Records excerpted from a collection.
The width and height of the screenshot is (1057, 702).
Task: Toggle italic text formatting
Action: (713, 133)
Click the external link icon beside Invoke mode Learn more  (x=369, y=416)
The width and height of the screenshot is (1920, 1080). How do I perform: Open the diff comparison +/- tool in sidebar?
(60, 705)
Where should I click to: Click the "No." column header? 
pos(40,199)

==

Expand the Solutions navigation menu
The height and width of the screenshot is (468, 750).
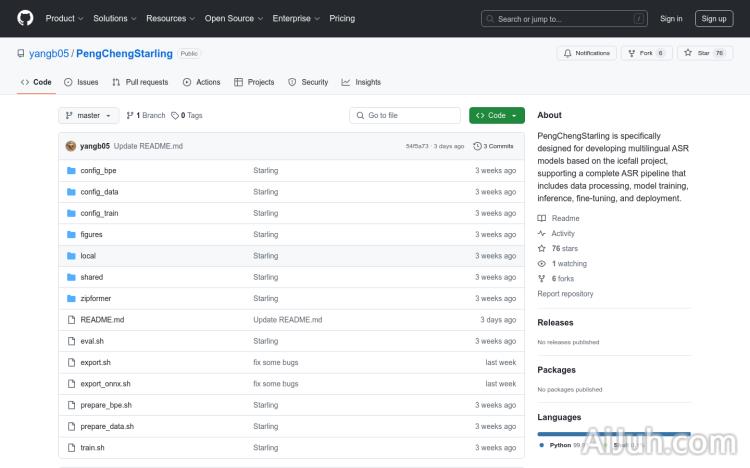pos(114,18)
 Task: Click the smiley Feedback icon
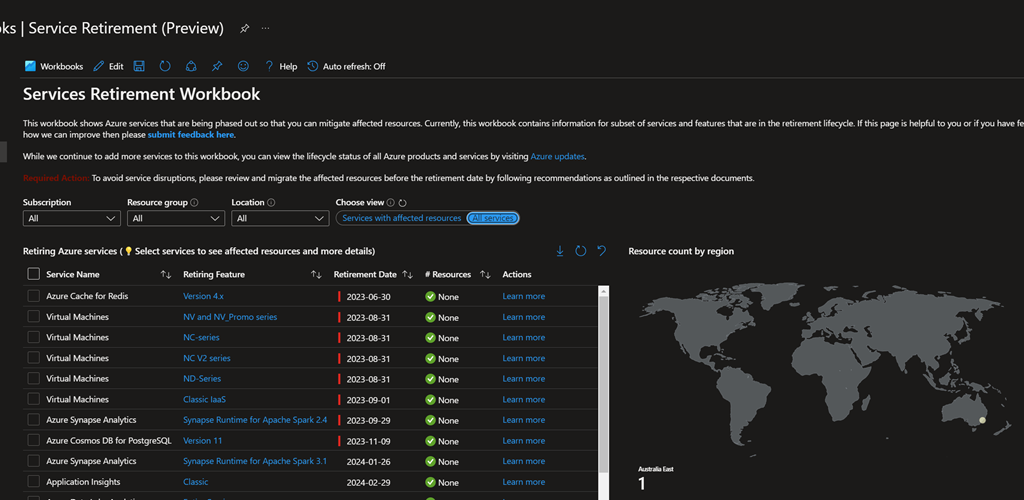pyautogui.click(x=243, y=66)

DIRECTIONS FOR THIS TASK.
Find each line in the records that contains the word "screenshot" and copy those lines out in full.

EXERCISE OUTPUT.
The width and height of the screenshot is (1057, 702).
The width and height of the screenshot is (1920, 1080). How do I perform: Open the diff comparison +/- tool in sidebar?
The height and width of the screenshot is (468, 750).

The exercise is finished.